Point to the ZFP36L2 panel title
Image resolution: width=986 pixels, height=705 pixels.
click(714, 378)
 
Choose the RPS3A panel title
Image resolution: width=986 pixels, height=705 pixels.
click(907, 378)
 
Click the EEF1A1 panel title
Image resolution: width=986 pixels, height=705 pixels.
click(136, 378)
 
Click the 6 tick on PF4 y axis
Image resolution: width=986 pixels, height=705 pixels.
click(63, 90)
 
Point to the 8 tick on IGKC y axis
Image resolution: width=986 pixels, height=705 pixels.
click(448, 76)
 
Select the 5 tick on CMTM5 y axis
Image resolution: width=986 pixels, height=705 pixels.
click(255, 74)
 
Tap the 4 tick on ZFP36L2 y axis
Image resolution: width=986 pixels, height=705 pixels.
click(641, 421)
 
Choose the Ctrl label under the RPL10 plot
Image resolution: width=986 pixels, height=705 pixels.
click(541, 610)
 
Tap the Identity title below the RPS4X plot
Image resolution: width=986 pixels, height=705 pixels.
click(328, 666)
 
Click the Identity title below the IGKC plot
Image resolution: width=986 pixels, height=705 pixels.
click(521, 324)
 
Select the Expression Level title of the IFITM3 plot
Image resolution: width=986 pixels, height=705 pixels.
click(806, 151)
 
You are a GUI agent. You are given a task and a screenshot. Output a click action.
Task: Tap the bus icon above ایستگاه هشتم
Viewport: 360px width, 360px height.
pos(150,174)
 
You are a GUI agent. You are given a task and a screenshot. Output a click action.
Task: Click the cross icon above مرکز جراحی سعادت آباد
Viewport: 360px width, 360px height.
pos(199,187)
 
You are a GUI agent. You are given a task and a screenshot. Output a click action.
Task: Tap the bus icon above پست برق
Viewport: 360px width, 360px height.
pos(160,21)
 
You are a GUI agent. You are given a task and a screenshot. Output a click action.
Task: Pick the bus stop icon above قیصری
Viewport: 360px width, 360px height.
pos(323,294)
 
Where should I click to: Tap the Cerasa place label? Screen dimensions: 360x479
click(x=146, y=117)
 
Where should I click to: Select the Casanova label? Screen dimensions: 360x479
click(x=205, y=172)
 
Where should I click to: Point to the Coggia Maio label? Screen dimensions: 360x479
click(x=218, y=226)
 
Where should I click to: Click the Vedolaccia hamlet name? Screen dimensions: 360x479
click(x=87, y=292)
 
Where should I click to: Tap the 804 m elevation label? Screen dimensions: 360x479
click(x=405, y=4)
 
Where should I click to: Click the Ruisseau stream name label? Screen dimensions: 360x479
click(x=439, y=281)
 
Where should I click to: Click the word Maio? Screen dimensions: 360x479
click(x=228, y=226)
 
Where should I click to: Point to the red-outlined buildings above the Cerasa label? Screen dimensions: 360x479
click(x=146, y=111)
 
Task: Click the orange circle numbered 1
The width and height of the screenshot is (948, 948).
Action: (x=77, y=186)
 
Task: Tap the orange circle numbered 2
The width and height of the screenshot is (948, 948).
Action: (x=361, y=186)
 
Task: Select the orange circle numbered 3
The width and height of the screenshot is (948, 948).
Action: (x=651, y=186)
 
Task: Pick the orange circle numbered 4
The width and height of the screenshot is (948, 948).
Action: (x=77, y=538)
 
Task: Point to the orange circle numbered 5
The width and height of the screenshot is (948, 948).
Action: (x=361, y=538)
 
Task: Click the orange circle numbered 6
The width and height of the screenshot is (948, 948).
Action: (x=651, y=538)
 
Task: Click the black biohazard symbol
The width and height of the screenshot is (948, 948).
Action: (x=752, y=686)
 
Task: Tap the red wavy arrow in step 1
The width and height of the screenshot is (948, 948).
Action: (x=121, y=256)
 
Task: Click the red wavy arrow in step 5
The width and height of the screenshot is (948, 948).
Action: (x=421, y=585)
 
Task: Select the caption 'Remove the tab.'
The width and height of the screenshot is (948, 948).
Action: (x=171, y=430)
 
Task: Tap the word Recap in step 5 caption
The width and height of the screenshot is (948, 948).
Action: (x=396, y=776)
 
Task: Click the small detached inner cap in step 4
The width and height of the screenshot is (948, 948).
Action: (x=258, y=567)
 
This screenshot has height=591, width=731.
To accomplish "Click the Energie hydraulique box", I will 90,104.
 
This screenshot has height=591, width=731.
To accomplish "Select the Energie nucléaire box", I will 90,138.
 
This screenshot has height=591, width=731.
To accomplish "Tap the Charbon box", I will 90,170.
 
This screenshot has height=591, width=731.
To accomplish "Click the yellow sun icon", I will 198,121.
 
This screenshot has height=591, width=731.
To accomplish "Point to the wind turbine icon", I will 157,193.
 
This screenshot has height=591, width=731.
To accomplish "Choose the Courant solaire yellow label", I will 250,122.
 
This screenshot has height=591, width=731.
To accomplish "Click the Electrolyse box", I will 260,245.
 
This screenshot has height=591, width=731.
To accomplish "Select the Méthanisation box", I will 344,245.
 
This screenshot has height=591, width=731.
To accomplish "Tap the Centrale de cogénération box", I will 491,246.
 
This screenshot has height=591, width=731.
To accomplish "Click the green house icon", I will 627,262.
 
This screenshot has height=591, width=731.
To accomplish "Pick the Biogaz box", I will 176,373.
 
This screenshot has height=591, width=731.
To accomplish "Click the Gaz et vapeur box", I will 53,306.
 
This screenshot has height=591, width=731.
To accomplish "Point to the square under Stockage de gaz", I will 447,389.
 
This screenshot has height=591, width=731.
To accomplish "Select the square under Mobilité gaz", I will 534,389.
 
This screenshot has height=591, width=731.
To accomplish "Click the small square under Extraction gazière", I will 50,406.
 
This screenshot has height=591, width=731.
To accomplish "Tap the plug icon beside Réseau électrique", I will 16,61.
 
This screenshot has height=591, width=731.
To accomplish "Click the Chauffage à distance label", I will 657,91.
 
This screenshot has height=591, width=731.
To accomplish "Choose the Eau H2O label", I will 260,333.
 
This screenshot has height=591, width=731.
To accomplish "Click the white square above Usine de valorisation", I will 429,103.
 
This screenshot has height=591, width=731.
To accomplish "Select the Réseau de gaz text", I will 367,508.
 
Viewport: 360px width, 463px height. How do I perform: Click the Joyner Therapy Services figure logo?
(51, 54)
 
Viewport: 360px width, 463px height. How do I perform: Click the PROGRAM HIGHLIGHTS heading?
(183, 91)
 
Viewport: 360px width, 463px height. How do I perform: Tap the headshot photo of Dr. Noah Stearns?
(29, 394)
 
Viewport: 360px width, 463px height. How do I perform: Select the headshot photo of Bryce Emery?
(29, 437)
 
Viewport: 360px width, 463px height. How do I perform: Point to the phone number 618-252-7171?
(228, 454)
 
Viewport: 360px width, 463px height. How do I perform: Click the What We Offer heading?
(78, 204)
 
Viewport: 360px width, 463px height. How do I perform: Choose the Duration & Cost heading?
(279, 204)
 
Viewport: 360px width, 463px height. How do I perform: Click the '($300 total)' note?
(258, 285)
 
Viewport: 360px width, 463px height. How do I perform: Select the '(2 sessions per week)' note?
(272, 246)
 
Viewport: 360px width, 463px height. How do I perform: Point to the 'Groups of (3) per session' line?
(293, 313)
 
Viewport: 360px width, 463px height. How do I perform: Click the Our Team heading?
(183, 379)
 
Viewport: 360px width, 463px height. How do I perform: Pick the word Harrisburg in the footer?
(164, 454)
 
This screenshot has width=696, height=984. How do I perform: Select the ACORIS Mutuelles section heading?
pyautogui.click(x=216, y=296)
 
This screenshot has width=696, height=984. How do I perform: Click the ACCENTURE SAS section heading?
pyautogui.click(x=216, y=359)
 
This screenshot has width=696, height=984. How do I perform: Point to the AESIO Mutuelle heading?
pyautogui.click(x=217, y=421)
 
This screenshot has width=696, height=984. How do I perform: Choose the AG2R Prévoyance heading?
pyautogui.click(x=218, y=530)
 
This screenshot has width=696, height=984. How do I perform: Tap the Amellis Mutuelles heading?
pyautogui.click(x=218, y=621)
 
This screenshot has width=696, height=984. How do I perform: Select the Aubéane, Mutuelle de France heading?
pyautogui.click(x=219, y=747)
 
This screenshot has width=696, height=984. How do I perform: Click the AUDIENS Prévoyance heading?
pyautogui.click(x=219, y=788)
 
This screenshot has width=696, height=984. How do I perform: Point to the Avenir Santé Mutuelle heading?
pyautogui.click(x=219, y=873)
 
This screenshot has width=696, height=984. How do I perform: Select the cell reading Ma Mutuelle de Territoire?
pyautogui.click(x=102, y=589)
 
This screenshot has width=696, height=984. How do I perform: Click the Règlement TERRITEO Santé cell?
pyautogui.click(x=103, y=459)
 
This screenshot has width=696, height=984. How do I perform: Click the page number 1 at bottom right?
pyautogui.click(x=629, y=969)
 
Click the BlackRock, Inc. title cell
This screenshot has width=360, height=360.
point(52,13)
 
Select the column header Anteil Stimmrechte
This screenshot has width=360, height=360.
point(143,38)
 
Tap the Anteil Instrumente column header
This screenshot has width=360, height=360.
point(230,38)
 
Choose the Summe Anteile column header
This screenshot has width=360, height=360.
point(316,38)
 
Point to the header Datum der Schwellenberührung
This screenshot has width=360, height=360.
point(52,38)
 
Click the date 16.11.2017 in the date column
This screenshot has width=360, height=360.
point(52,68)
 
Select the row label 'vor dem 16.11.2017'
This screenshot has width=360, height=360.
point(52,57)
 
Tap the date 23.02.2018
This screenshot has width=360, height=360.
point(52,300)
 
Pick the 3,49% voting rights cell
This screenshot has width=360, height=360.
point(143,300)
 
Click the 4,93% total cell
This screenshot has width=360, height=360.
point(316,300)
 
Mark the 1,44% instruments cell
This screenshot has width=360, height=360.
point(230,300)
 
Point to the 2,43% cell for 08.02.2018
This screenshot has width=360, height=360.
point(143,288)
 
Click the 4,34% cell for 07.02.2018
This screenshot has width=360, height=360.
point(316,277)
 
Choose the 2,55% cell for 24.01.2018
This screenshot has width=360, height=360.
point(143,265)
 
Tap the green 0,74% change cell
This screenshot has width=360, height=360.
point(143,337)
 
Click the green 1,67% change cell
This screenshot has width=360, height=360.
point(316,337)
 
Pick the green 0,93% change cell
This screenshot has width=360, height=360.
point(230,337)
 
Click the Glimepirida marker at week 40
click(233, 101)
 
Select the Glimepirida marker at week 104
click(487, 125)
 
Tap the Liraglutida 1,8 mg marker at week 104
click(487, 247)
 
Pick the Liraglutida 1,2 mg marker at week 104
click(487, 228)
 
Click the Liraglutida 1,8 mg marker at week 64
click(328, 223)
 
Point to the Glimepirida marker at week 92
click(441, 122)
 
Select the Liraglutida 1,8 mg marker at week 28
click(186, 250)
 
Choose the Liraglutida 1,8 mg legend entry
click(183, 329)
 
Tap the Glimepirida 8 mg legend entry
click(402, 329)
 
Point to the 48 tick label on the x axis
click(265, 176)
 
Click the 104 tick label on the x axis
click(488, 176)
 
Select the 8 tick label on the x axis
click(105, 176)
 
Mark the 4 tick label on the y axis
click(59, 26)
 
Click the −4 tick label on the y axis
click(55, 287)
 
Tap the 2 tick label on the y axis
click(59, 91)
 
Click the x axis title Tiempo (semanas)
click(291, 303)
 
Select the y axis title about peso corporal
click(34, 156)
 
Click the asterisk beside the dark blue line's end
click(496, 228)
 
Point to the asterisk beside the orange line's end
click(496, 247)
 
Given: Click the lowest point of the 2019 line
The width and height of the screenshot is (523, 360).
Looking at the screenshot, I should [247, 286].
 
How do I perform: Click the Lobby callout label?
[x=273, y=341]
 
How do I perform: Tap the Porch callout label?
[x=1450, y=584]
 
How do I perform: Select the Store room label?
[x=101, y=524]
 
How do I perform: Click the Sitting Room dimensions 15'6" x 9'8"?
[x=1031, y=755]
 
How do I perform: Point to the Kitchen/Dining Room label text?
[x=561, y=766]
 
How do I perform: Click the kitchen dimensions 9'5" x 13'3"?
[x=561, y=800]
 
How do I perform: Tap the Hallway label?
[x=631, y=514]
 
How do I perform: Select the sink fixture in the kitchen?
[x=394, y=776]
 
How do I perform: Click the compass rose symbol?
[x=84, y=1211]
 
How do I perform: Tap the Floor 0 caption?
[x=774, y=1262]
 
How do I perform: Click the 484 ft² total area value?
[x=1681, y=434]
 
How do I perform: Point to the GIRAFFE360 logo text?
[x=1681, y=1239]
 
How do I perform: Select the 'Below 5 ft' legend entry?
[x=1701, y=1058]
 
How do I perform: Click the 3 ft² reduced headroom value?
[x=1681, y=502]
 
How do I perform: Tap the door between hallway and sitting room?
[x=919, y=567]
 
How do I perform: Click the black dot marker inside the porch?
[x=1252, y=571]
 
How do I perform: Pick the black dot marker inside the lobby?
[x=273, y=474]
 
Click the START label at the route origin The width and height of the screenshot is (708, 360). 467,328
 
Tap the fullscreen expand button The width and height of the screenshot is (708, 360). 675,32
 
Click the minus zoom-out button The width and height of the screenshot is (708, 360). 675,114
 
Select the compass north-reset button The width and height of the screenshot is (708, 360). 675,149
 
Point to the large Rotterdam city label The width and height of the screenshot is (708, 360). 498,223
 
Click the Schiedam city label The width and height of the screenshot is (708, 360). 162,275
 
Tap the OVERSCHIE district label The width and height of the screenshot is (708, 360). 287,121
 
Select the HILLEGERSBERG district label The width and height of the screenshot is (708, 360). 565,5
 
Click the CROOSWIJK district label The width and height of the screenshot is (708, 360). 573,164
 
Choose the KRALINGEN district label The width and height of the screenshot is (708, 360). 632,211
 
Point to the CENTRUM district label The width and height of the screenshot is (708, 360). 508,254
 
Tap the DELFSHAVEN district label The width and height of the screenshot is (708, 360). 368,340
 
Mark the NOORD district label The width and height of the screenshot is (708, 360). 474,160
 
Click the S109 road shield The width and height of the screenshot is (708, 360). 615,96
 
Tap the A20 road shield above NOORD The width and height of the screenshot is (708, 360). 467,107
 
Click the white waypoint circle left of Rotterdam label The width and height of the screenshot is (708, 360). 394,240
==*==
Rewrite the entries from the line containing "AESIO Mutuelle heading?" through the line containing "pyautogui.click(x=219, y=873)", with their requests, and shift every coordinate in the answers by adding 10 to it.

This screenshot has width=696, height=984. How do I perform: Point to the AESIO Mutuelle heading?
pyautogui.click(x=227, y=431)
 
This screenshot has width=696, height=984. How do I perform: Choose the AG2R Prévoyance heading?
pyautogui.click(x=228, y=540)
 
This screenshot has width=696, height=984. How do I perform: Tap the Amellis Mutuelles heading?
pyautogui.click(x=228, y=631)
 
This screenshot has width=696, height=984. How do I perform: Select the Aubéane, Mutuelle de France heading?
pyautogui.click(x=229, y=757)
 
This screenshot has width=696, height=984. How do I perform: Click the AUDIENS Prévoyance heading?
pyautogui.click(x=229, y=798)
 
This screenshot has width=696, height=984. How do I perform: Point to the Avenir Santé Mutuelle heading?
pyautogui.click(x=229, y=883)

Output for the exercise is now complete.